Apoptosis is controlled by a fine balance between proapoptotic proteins (eg. BIM, BAX, BIM) and antiapoptotic proteins (e.g. BCL-2, BCL-XL, and MCL-2).9 Translocation (11;14) is associated with elevated levels of BCL-2 relative to MCL-1 and BCL-XL. This disruption to normal regulation of apoptosis confers a pro-survival advantage. It also renders the malignant cells susceptible to treatment with the BCL-2 inhibitor venetoclax, resistance to which is usually mediated by MCL-1.10 Pre-clinical data has shown that the BCL2/MCL-1 mRNA ratio was the most powerful biomarker predicting in vitro sensitivity to venetoclax.11
A phase I study of single agent venetoclax (+/− dexamethasone) reported an overall response rate of 40% in relapsed refractory multiple myeloma (RRMM) patients with t(11;14) with very good partial remissions (VGPR) or better achieved in 27%. However, although the median number of prior therapies was 5, none of the cohort had been exposed to daratumumab.12 Bortezomib induces the BH3-only protein, Noxa, which antagonises MCL-1, thereby sensitising MM cells further to venetoclax.1310 A phase Ib trial of venetoclax with bortezomib in RRMM produced promising results,14 but the subsequent phase III trial (BELLINI, NCT02755597, M14-031) was suspended after interim analysis showed increased mortality, primarily due to infection, in the investigational arm. Initial results, presented at the European Haematology Association Annual Meeting 2019 reported that the excess of deaths in the venetoclax arm of the trial were predominantly in patients with progressive disease. Overall, PFS was prolonged in the venetoclax arm at 22.4 versus 11.5 months, and subset analysis of t(11;14) patients showed particular benefit in this group, although data is immature.15 Preliminary results from the NCI phase I/II study using a combination of daratumumab, bortezomib and dexamethasone with or without venetoclax in RRMM with assessment for t(11;14) were presented at ASCO 2019 (NCT03701321), and several other studies are currently on hold. Importantly, no literature exists regarding the use of venetoclax in patients with severe renal failure or dialysis-dependent renal failure, as most of the trials have excluded patients with a creatinine clearance of <30 mL/min or requiring dialysis. Given that renal excretion has been shown to play little role in venetoclax elimination, which is primarily dependent upon hepatic enzymatic activity,16 the use in end-stage renal failure (ESRF) patients should theoretically be safe. Our case supports this hypothesis as the treatment has been tolerated with a minimal adverse event (AE) reported.

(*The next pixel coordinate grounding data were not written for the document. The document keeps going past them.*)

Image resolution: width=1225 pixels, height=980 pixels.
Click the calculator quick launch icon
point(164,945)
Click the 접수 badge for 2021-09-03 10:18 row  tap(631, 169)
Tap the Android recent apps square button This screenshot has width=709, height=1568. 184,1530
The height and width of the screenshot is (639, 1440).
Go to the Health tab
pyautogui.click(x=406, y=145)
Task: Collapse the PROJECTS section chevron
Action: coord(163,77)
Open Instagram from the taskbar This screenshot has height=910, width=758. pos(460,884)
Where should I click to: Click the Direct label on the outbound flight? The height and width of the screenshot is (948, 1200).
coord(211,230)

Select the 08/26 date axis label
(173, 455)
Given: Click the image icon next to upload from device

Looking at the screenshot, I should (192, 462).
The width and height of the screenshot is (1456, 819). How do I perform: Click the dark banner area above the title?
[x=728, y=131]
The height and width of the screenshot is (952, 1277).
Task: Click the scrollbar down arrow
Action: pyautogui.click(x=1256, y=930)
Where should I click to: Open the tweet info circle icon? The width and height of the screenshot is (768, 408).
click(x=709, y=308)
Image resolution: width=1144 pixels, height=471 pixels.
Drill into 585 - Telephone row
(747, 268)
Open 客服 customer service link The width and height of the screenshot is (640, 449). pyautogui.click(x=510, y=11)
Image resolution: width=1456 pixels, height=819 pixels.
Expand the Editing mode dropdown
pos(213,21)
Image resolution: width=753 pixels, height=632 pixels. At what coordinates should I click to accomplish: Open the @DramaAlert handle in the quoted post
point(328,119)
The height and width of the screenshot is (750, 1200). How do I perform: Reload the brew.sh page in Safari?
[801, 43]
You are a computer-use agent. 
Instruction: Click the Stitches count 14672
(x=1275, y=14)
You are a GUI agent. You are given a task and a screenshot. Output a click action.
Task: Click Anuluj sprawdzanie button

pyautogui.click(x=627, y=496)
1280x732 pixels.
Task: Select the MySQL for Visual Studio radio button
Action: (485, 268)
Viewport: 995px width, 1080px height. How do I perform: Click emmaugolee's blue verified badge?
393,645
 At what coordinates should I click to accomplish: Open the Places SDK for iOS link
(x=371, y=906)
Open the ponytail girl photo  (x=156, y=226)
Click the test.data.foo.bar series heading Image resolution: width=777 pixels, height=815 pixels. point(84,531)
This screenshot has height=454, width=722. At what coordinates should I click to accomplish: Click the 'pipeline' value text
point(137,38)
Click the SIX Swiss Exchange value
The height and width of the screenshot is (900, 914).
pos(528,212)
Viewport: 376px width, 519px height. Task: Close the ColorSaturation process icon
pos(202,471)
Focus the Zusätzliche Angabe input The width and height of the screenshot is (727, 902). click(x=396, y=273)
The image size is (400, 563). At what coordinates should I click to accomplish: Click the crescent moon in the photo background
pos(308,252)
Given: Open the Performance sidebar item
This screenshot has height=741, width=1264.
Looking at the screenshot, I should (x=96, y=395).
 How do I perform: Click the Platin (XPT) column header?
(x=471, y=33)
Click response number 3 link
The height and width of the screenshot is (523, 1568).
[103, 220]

We believe this case illustrates several key points, the most important of which is the ability to salvage high risk, multi-refractory t(11;14) patients with venetoclax. The depth of the response achieved indicates the importance of BCL-2 in mediating resistance in some patients with t(11;14) and suggests that at least in this patient population any risk of increased infection is likely justified by the potential benefit. Finally, our ability to administer this drug in the setting of ESRF argues for further studies evaluating the safety of venetoclax in patients with reduced renal function.